Museveni: Being an Incumbent President is a Disadvantage
Uganda’s three-decade president Yoweri Museveni has said being an incumbent is a disadvantage, contrary to the notion that it gave him an edge over the opposition.
Museveni told a group of MPs from Parliament’s legal affairs committee at State House Tuesday evening that incumbency was not entirely advantageous.
The age limit bill seeks to delete article 102b of Uganda’s constitution to allow Museveni contest for president beyond the age of 75.
The age limit clause stands between Museveni and his bid to extend his bid beyond 2021 when Uganda next goes to the polls.
Museveni was born in 1944 and has been in power since 1986.
In 1986, Museveni said Africa’s problem was leaders who overstayed in power. But if the age limit is removed to allow him rule for life, Museveni will have contradicted himself the more.
BEING AN INCUMBENT PRESIDENT IS A DISADVANTAGE
The MPs asked Museveni on the impact of his incumbency to the opposition when it came to elections.
“Incumbency in a way is a disadvantage,” answered Museveni.

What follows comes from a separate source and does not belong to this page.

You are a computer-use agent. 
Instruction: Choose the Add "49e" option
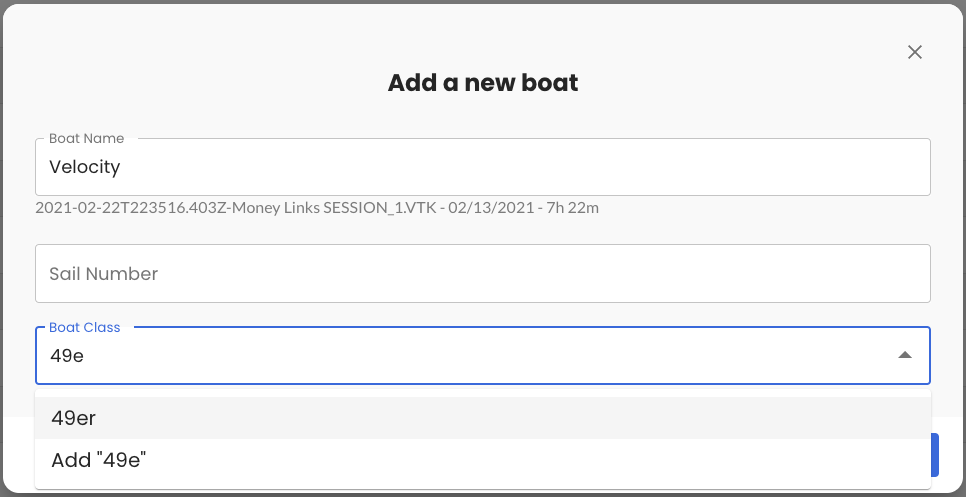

He added that incumbency shifts the blame to the sitting president.
“You get blamed all the time.”
To further drive home his point, Museveni used the examples of Zambia’s Kenneth Kaunda in Zambia and Malawi’s Kamuzu Banda.
Museveni said it was possible for incumbents to lose elections if they were unpopular, just like Kaunda and Banda.
Earlier in the meeting, Museveni had said that age limits were unconstitutional. He added that people should vote and be voted, regardless of age.
“The presence of age limits for any elective office goes against Article 1 of the 1995 Constitution, the bedrock of that supreme law, which says ‘Power belongs to the people'” said Museveni.
“Since Ugandans are the custodians of the Constitution and their country, they should be given the ultimate duty of determining how and who should lead them through regular free and fair elections instead of being merely legalistic’.”